Capítulo 03
Abri os olhos no horário de sempre e percebi que tinha adormecido encostada na janela. O sol estava nascendo. O céu estava cinza-azulado. Estava nevando.
Levei um susto quando meu reflexo na janela embaçada parecia, por um segundo, o de uma velha.
Não que isso fosse um exagero.
Já fazia algum tempo que eu me sentia mais velha do que era. Eu tinha apenas vinte e três anos, mas me sentia com sessenta.
Dizem que a gente fica mais sábio com a idade, mas eu me sentia apenas envelhecida e não mais sábia.
Bom, está nevando. Leon e Rachel provavelmente ficarão felizes… Oh, talvez eles já sejam velhos demais para isso.
Quando as crianças eram pequenas, os quatro corriam e brincavam. Enquanto os gêmeos faziam um boneco de neve e Elias jogava bolas de neve, Jeremy corria ao redor deles na neve. Eu os observava do meu lugar de sempre na janela.
Era hilário. Nada poderia ser mais hilário.
Eu sempre soube que não tinha lugar entre eles. Eu sabia disso, e ainda assim ousava me magoar com suas ações agora.
“Você está acordada, minha senhora?” chamou minha criada. “Devo trazer chá?”
“Sim, traga. E Gwen, tenho um pedido para você.”
As cortinas estavam prestes a se levantar para o casamento único na vida de que as pessoas na capital estavam fofocando há meses.
Eu me perguntava quão magnífico seria. Seria bem diferente do meu, que não foi nada mais do que alguns votos de casamento e assinaturas em um contrato.

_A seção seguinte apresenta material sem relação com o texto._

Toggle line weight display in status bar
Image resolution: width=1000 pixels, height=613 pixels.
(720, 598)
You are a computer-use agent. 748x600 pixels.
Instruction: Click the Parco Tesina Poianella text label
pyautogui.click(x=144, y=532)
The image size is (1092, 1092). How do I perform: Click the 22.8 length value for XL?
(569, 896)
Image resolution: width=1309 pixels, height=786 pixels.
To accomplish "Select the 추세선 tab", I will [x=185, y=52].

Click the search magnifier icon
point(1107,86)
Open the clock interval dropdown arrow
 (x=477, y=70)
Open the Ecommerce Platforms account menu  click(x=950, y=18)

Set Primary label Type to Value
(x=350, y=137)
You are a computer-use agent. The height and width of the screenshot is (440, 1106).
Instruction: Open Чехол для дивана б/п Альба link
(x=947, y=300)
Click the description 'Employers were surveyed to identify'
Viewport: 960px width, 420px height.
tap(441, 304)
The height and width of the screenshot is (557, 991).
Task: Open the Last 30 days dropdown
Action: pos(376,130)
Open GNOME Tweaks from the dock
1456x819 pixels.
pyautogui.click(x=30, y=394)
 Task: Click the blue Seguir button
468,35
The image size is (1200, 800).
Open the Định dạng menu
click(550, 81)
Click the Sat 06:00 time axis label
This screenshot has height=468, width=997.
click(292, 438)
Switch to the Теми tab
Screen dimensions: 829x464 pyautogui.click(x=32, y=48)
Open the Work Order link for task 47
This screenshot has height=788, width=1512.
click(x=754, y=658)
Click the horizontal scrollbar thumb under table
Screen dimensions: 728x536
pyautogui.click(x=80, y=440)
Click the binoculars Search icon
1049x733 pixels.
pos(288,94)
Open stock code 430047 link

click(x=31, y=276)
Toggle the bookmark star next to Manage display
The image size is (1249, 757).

Ninguém conseguiria tirar os olhos da noiva e do noivo ou da família do noivo. Haveria muita gente bonita para se ver.
Uma das minhas únicas forças era saber quando aceitar que algo havia acabado.
Eu tinha pena de Leon e Rachel, que perderam os dois pais tão jovens. Eu nunca poderia realmente odiar Elias, não importa o quão irritante ele fosse.
E Jeremy, que sempre me preocupava… você nunca saberia. Há muito tempo, quando você estava febril e à beira da morte, eu ficava ao seu lado noite após noite. Eu estava até disposta a dar minha vida pela sua. Eu não achava que era capaz de sentir tal coisa.
Dizem que se você espera que a bondade seja recompensada, a amargura é o que restará. Portanto, eu nunca vou me ressentir de vocês. Tenho certeza de que todos devem ter suas razões.
Eu estava preocupada de qualquer forma. Me perguntava se ele ficaria bem. Ele ainda era tão jovem. Será que conseguiria proteger sua brilhante herança como seu pai desejava?
Eu era jovem demais quando entrei no mundo dos adultos. Preocupação e ansiedade sempre me precederam. Mas isso não era mais da minha conta.
Está tudo bem. As crianças ficarão bem. Afinal, eu as criei!
“Minha senhora?”
Eu espalhei todos os itens na mesa e os convidei para entrar na sala: a criada Gwen, o mordomo Roberto e o comandante dos cavaleiros Alberon.
Eles foram todos vassalos fiéis desta casa por gerações e eram as únicas pessoas em quem eu confiava.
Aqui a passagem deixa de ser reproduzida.